* [Given instruction]: Please pull out the records from the line holding "Screen dimensions: 1366x768" through the line holding "I will pos(146,34).", inclusive, and copy them character for character.

* [Task input]:
____

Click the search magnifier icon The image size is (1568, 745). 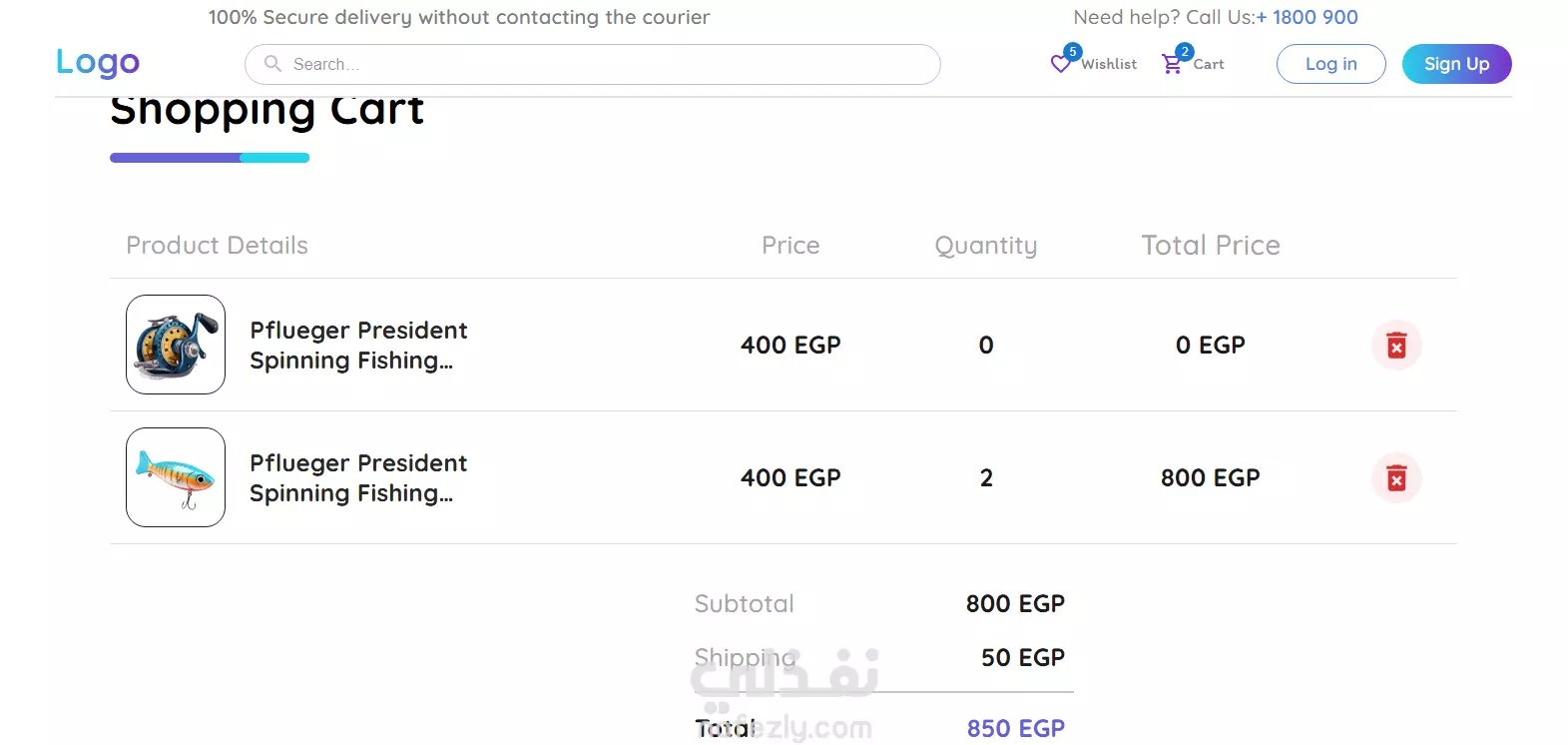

____

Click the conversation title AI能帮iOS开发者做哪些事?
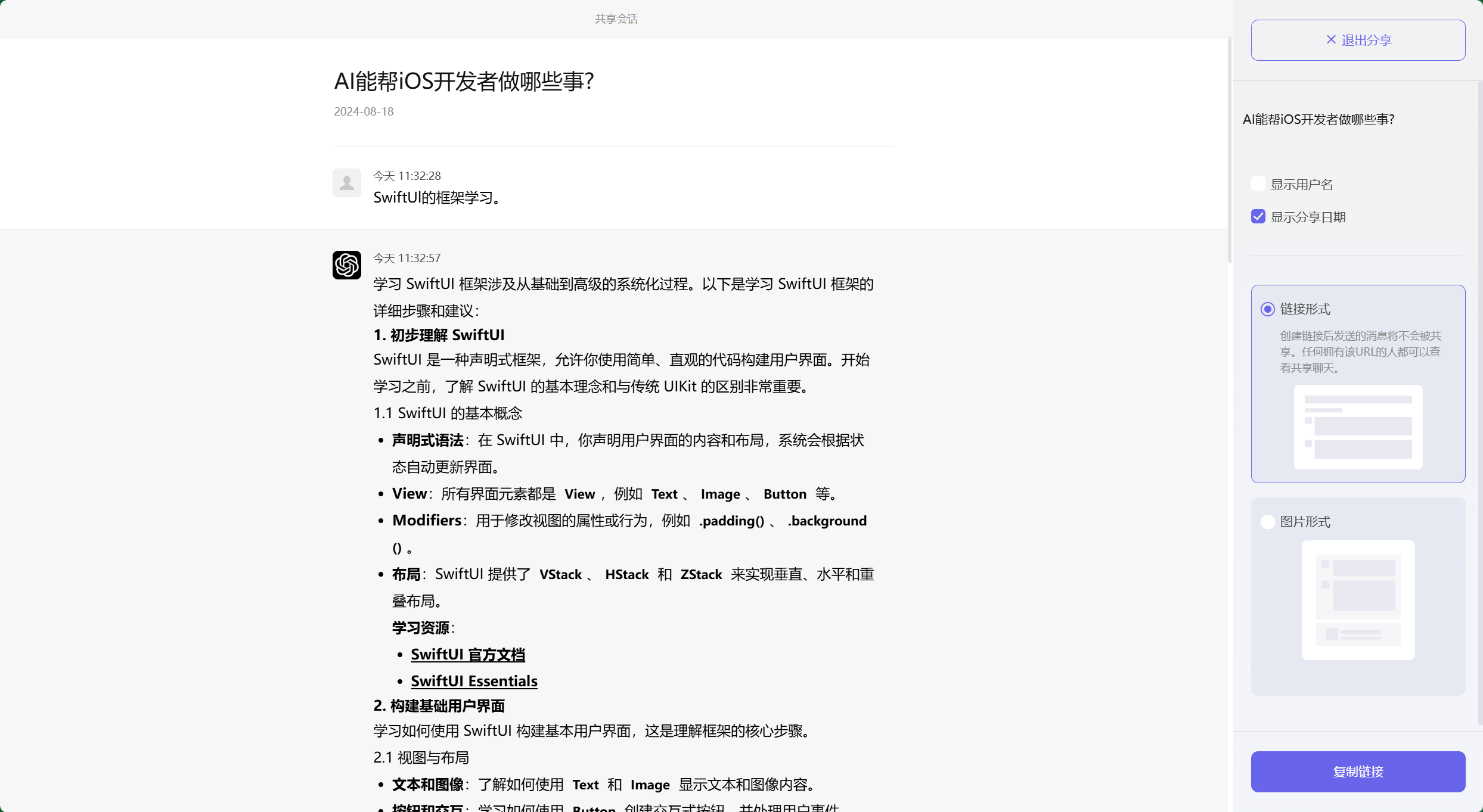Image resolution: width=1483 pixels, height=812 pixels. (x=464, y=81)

____

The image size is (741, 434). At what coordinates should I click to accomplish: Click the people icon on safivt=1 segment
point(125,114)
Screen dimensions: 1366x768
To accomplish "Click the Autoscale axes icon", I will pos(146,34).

____

* [The answer]:
Screen dimensions: 1366x768
To accomplish "Click the Autoscale axes icon", I will pos(146,34).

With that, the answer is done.